THE STASH APRIL 27, 2009
But Foer and Scheiber's description of Obama's attempt, in the face of these realities, to restore "the old Democratic emphasis" on reducing income inequality never gets around to giving us Obama's nudge-o-cracy plan for reducing income inequality. Just thought I would point that out! I suspect it's because there is no Obama nudge-o-cracy plan for reducing income inequality--which, I suspect, is because there is no conceivable nudge-o-cracy plan that could reduce income inequality in the face of the global economic forces of trade and increasing returns to skilled labor.
It's a legitimate point, but a little uncharitable, I think. Obama's response to inequality is basically investment (in human capital and infrastructure) and social insurance. Some of this can't or won't be accomplished through nudging, no question--expanding rural broadband access looks like it's going to involve direct payments to certain companies, for example. But a lot of it can. Universal health care would clearly mitigate inequality, and Obama wants to provide it using as much nudging as possible (changing incentives so that insurers provide more preventive care, allowing people without insurance to buy into an "exchange" in which private insurers--and the government--compete for their business, etc.) Consider, also, wage-loss insurance:
Several of Obama's top economic advisers--Summers, his deputy Jason Furman, Orszag, and Sperling--have embraced one of Shiller's central proposals for reducing this disincentive: wage-loss insurance. The idea is that the government would offset the pay cut a worker might take after losing a job in an industry hit hard by global competition or technological change. The factory worker forced to retreat behind a Gap sales counter would no longer see his income fall through the floor, making the training a less risky bet.
Obviously, one problem with sizing up Obama's views on the state's role in the economy is that it's still pretty early. But I suspect we'll see the administration implement more of this kind of thing (where possible--it isn't always) as time goes by.

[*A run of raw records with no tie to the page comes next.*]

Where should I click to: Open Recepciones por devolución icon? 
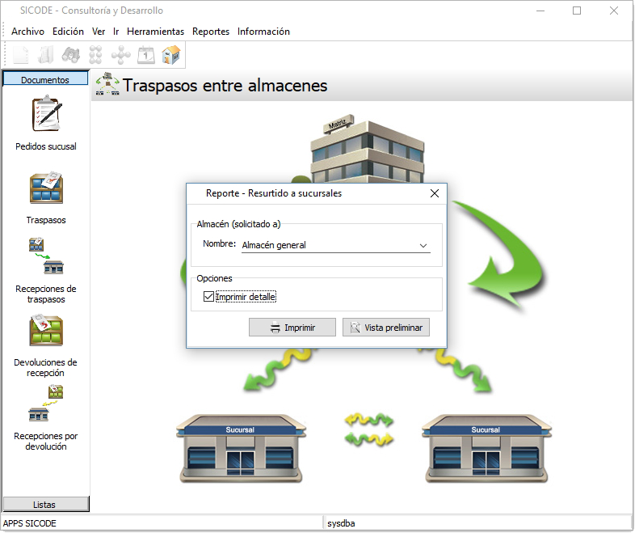pos(46,404)
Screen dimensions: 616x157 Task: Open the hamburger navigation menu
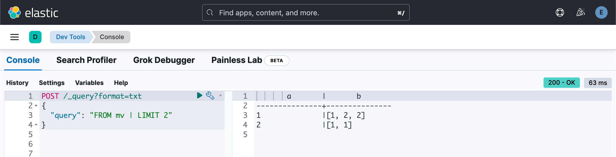pos(15,37)
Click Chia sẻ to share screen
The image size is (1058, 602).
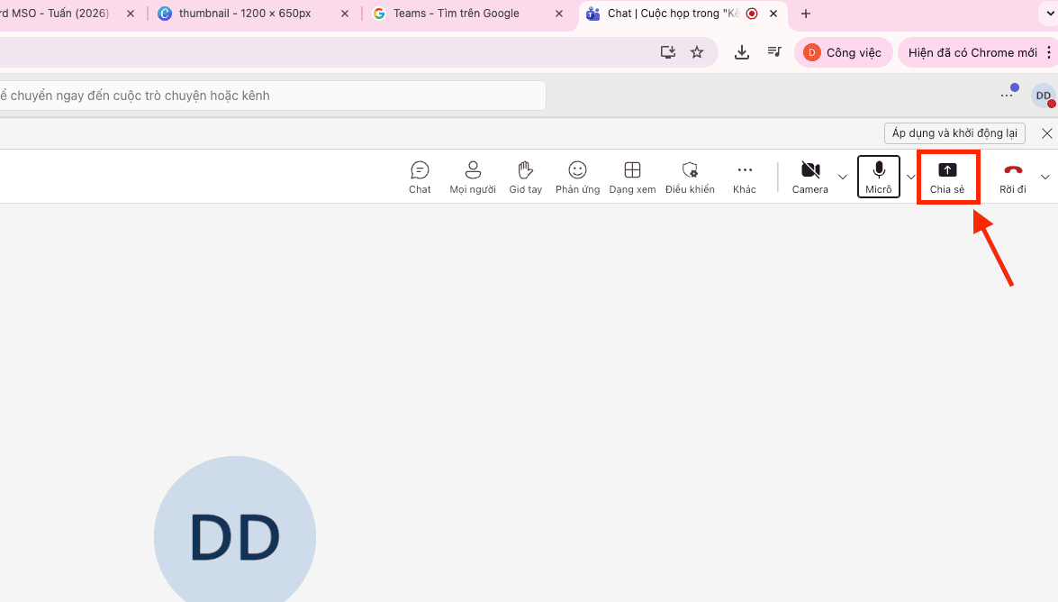click(947, 177)
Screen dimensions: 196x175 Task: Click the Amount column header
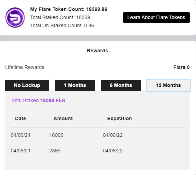click(x=63, y=118)
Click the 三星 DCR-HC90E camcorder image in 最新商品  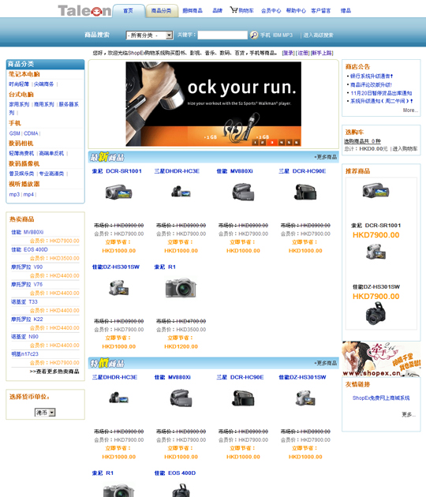click(305, 192)
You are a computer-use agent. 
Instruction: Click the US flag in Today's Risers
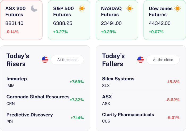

Update: Two more nudge-ocracy ideas Obama has signed onto with an eye toward reducing inequality: 1.) More generous retirement saving incentives for working-class families. (Families who currently make less than $50,000 are eligible for a refundable 50 percent tax credit on up to $1,000 of savings; Obama wants to raise the income cutoff to $65,000.) 2.) Automatically enrolling workers in 401(k)s and (for those whose employers don't offer them) IRA accounts. This disproporationately benefits the working-class, who tend to leave a lot of retirement money on the table (via unclaimed matches and tax incentives, to say nothing of their not saving enough for retirement in the first place). See pp. 84-5 in Obama's budget for more.